**LISTED ENTRIES:**

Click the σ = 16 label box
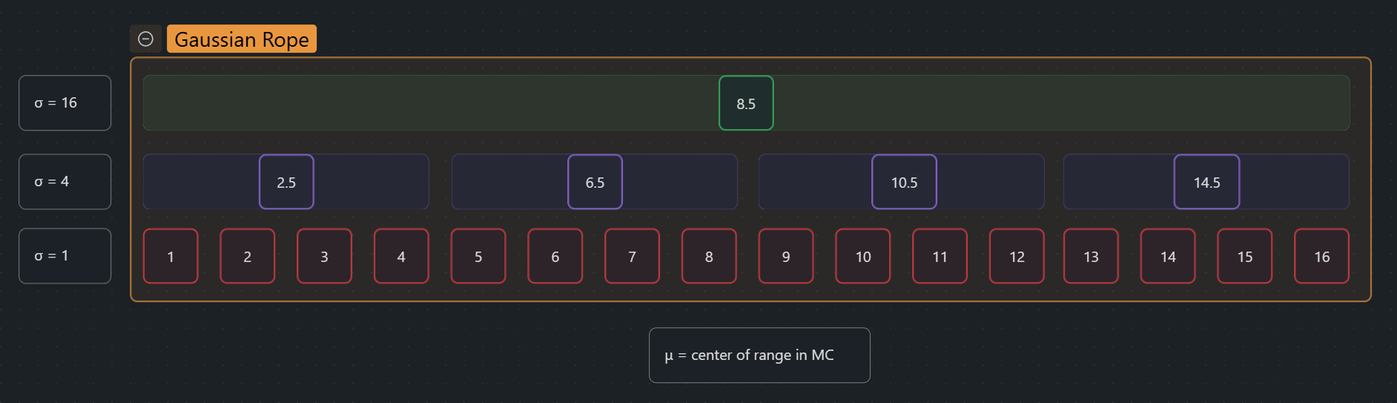click(x=65, y=103)
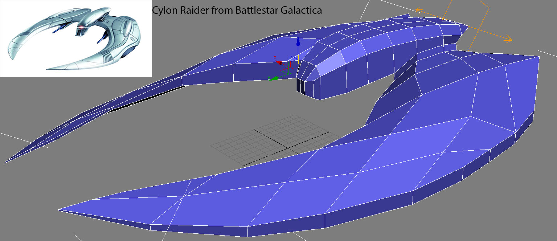Image resolution: width=557 pixels, height=241 pixels.
Task: Click the center crossing of the home grid
Action: [289, 148]
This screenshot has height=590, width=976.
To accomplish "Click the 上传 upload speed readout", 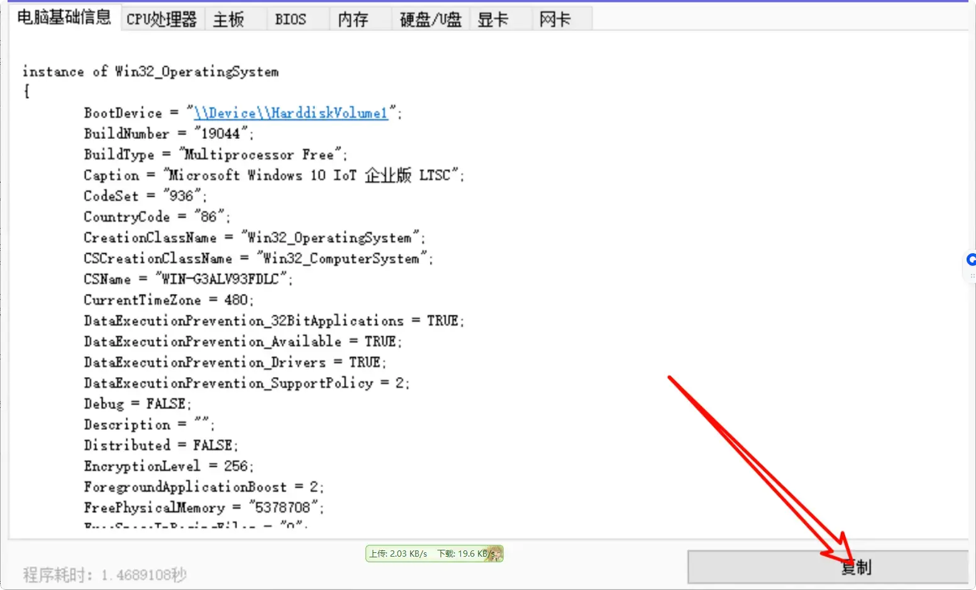I will (x=398, y=554).
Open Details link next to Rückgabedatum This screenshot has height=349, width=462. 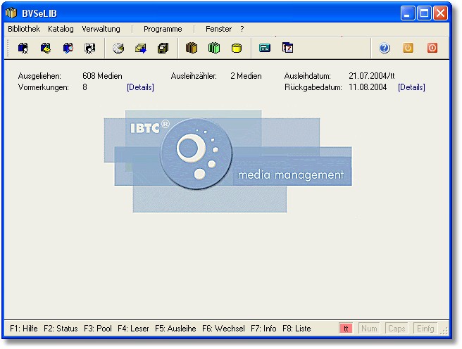click(411, 87)
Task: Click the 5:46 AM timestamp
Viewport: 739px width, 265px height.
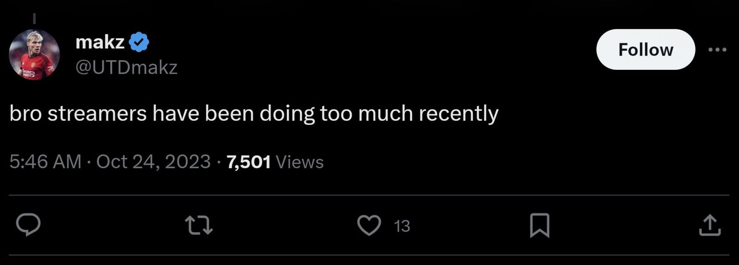Action: coord(45,162)
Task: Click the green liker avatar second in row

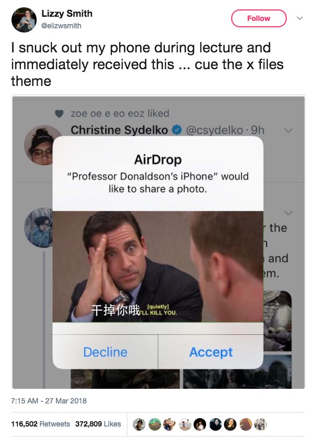Action: pos(155,424)
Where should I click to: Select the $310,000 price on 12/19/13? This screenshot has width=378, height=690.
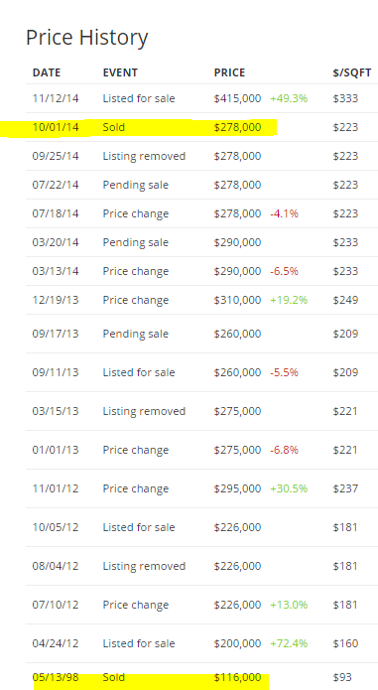[237, 300]
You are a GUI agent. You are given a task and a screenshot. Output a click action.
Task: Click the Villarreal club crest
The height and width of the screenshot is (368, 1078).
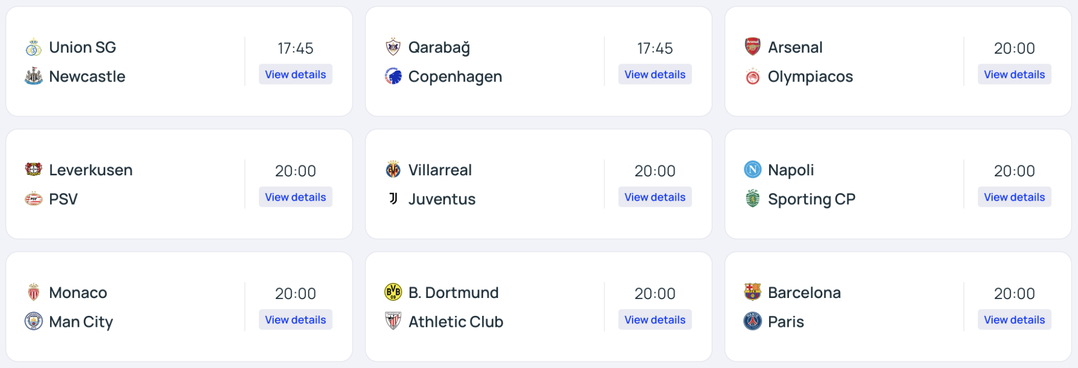tap(393, 170)
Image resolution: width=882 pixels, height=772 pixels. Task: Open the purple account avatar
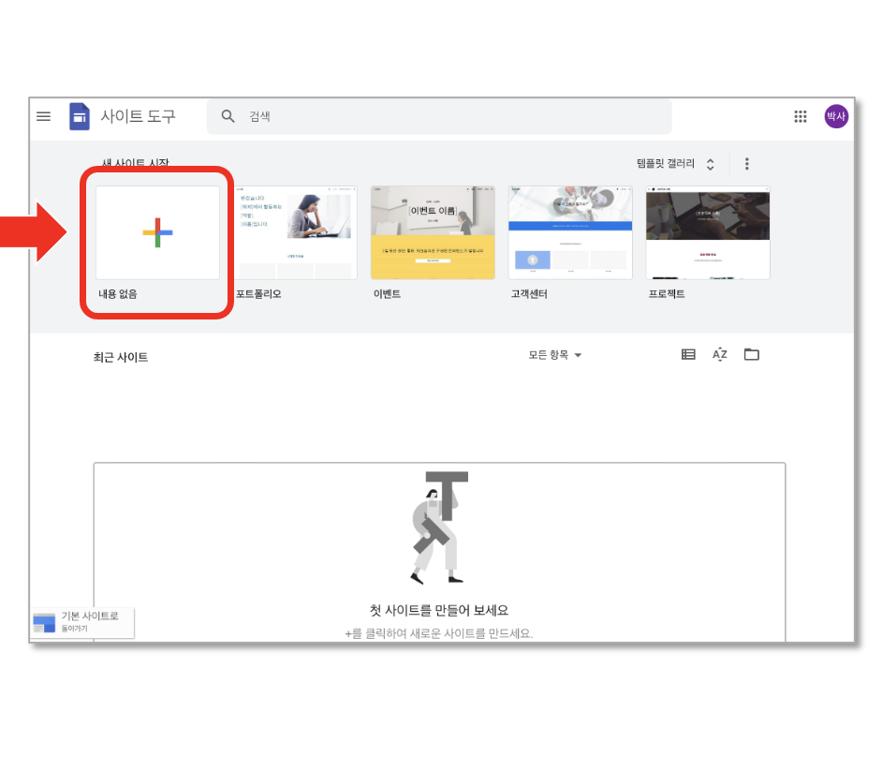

**TASK INSTRUCTIONS:** With pictures omitted, copy exactly the lines from the one containing "Task: Click the green" through the final line of the listing, both included.

**RESPONSE TO THE TASK:**
Task: Click the green liker avatar second in row

Action: pos(155,424)
Where should I click to: Select the $310,000 price on 12/19/13? This screenshot has width=378, height=690.
[237, 300]
You are a GUI agent. You are given a task and a screenshot. Output a click action.
Task: Click the Villarreal club crest
The height and width of the screenshot is (368, 1078).
tap(393, 170)
Image resolution: width=882 pixels, height=772 pixels. Task: Open the purple account avatar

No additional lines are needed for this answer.